I really liked this paper, and am curious what other people think before I base a grant application around applying Stan to this problem in a machine-learning context.

- Gneiting, T., Balabdaoui, F., & Raftery, A. E. (2007). Probabilistic forecasts, calibration and sharpness.
*Journal of the Royal Statistical Society: Series B (Statistical Methodology)*, 69(2), 243–268.

Gneiting et al. define what I think is a pretty standard notion of *calibration* for Bayesian models based on coverage, but I’m not 100% sure if there are alternative sensible definitions.

They also define a notion of *sharpness*, which for continuous predictions is essentialy narrow posterior intervals, hence the name.

By way of analogy to point estimators, calibration is like unbiasedness and sharpness is like precision (i.e., inverse variance).

I seem to recall that Andrew told me that calibration is a frequentist notion, whereas a true Bayesian would just believe their priors. I’m not so worried about those labels here as about the methodological ramifications of taking the ideas of calibration and sharpness seriously.

I’ve seen this paper before and also like it. These proper scoring rules make sense for probabilistic predictions on out of sample data. I’ve used CRPS to compare models before, and it makes intuitive sense when you check individual predictive distributions versus actual value on why one model is scored higher than another on a per example basis.

I know that proper scoring methods generally and CRPS specifically are advocated by Briggs.

It’s a nice paper. Posterior predictive checking and especially LOO predictive checking (e.g. LOO-PIT) (implemented, e.g., in bayesplot) are assessing the calibration. Sharpness with log score is same as negative entropy of the predictive distribution (ie small entropy corresponds to sharp distribution), which can be called also expected log self predictive density (see, Vehtari & Ojanen, 2012). elpd in loo is good if both calibration and sharpness is good, but doesn’t separate them, and that’s why we recommend to use PPC and LOO-PIT in addition of making model comparisons with elpd_loo.

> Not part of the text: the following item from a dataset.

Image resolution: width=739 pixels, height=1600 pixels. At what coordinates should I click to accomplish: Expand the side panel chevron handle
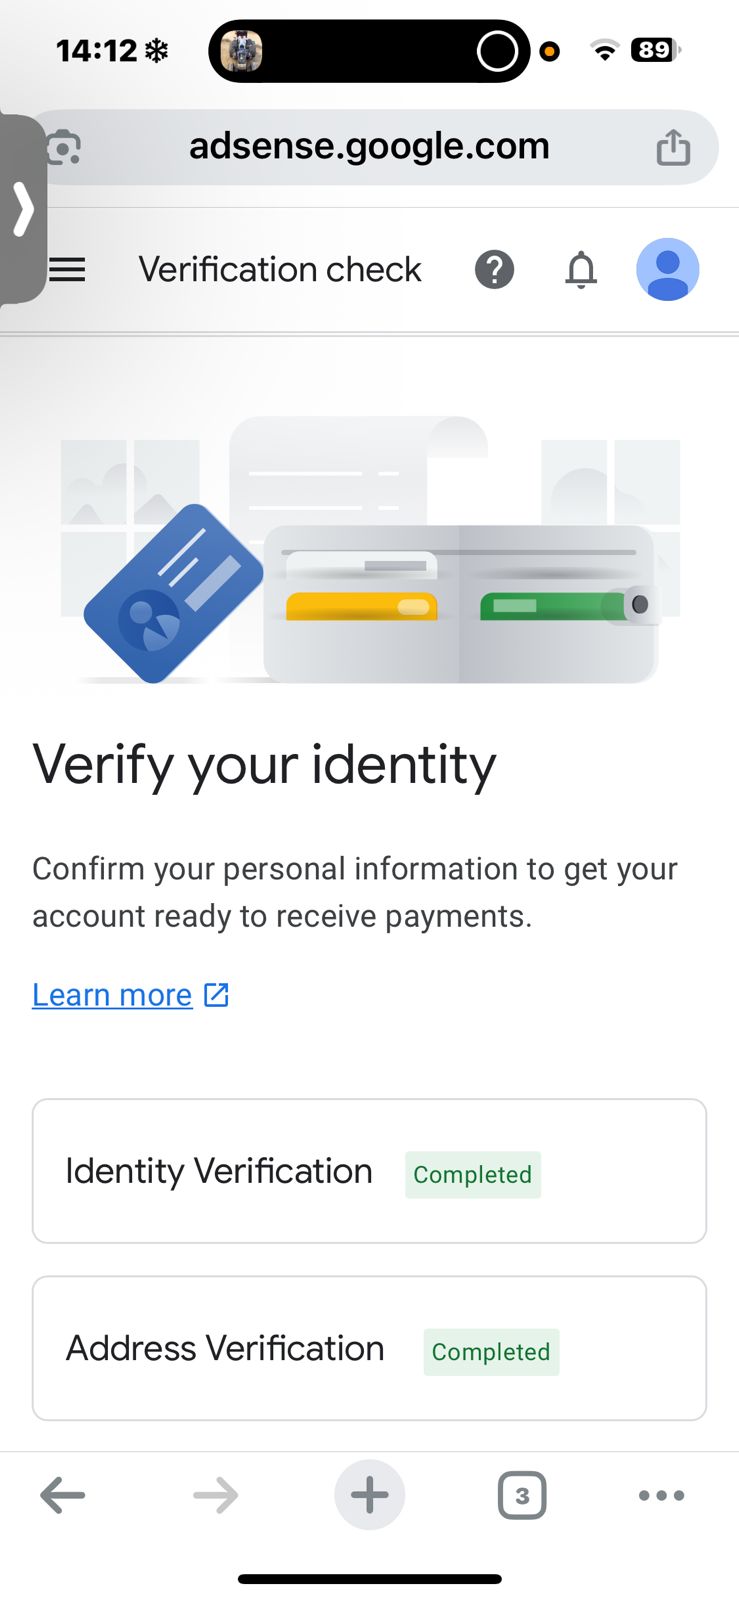click(x=22, y=208)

Thanks, Aki. That’s exactly the kind of methodological advice I was looking for. Specifically, it verified my hunch that sharpness was just (negative) entropy and that calibration was tied to PPCs. I’ll definitely check out your paper next.

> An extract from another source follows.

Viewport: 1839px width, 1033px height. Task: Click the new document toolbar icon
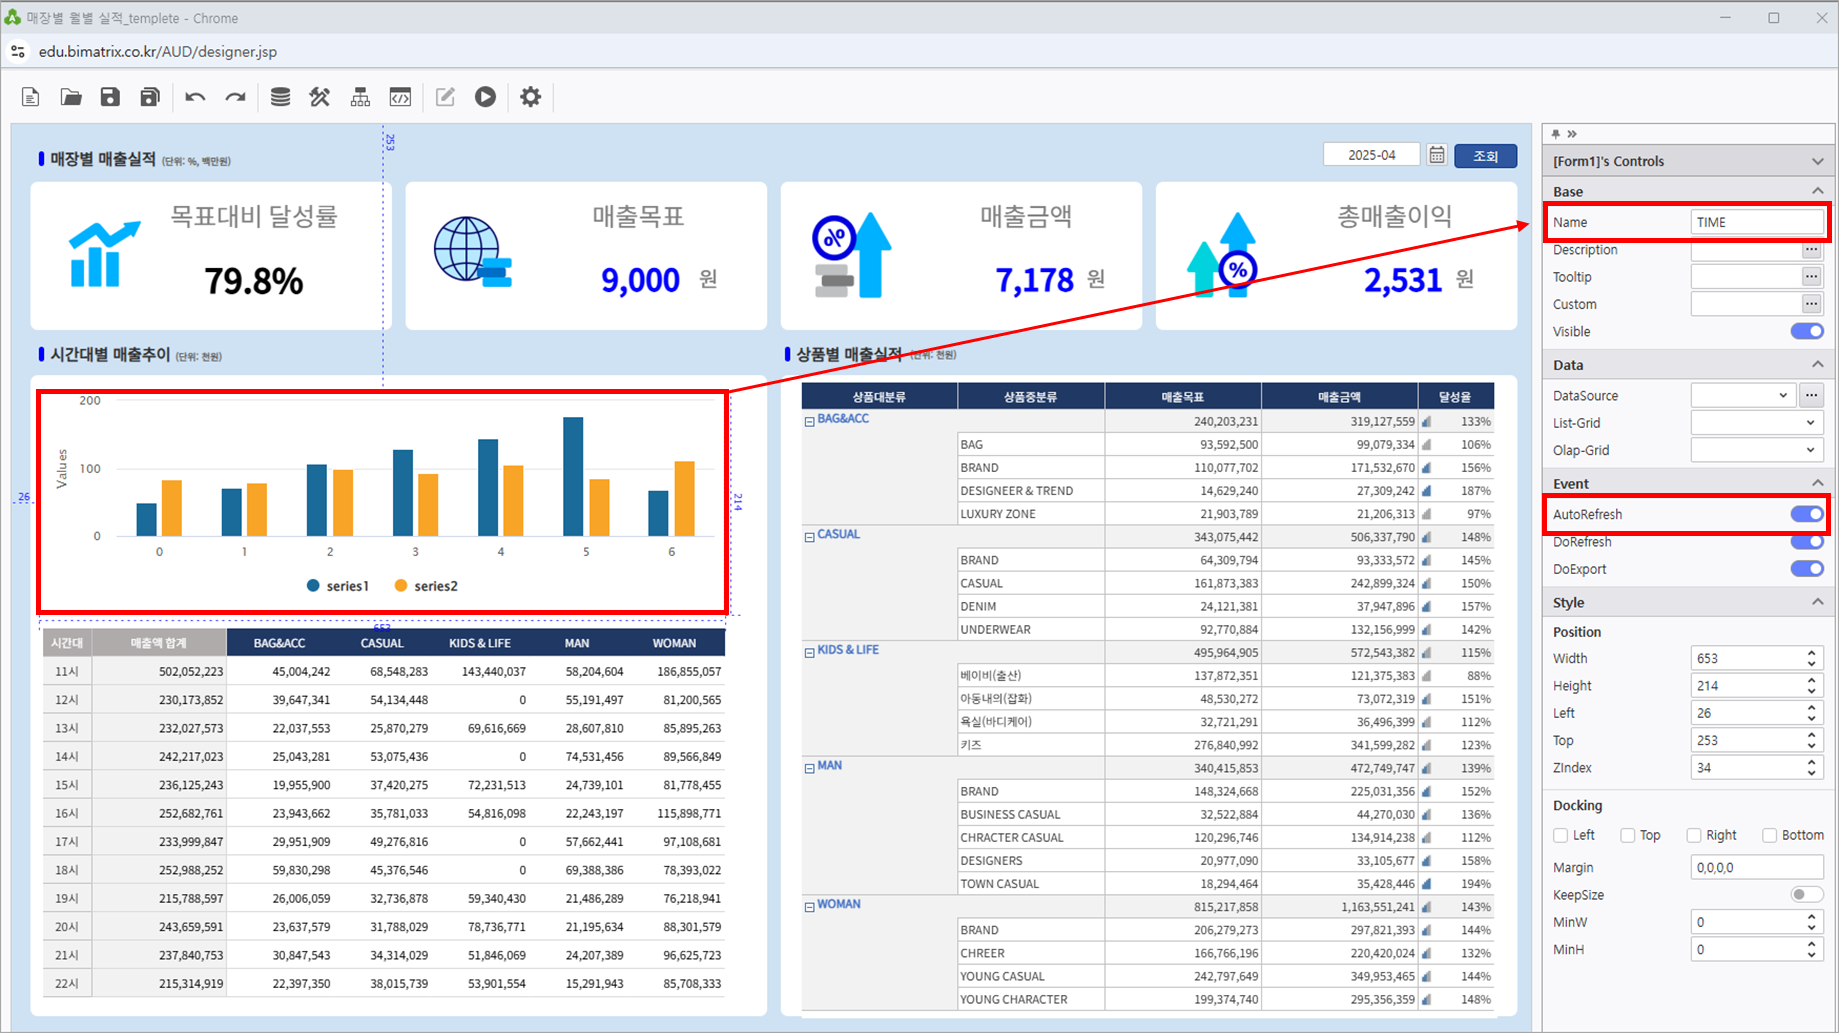click(x=31, y=97)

The only thing with which I was previously familar for assessing calibration is the way we’re now using simulation-based calibration. That is indeed just repeated posterior predictive checks based on simulated parameters and data using the parameter draws as the statistic of interest. In general, PPCs can check any quantity of interest, not just parameter estimates.

P.S. I was about to ask Aki Vehtari and Dan Simpson and Andrew Gelman directly, but figured I’d ask everyone instead.

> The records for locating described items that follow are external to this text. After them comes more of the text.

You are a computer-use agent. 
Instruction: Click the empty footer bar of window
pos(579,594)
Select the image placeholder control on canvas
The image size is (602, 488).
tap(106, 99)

Bob, Aki, thanks for this. I, too, have been trying to figure out where calibration-in-the-small fits into a Bayesian framework, and now it just seems obvious that it’s a special case of posterior predictive checking.

Haven’t read more than the abstract (yet), but: I always thought of calibration as being about the accuracy of *interval* estimates, i.e. analogous to a method for constructing confidence intervals having nominal coverage (check plots, etc etc). I don’t see how it’s connected to unbiasedness/point estimates.

And BTW, it looks like the link you give for the paper leads back to this page (rather than to the paper at https://rss.onlinelibrary.wiley.com/doi/abs/10.1111/j.1467-9868.2007.00587.x )

Yes, calibration is definitely about the coverage.

Let me try again, though it may just be a doomed analogy. Unbiasedness means getting the right estimate in expectation, whereas calibration is about getting the right posterior in terms of expected coverage. In the same way, sharpness seems related to the precision (inverse variance) of an estimator.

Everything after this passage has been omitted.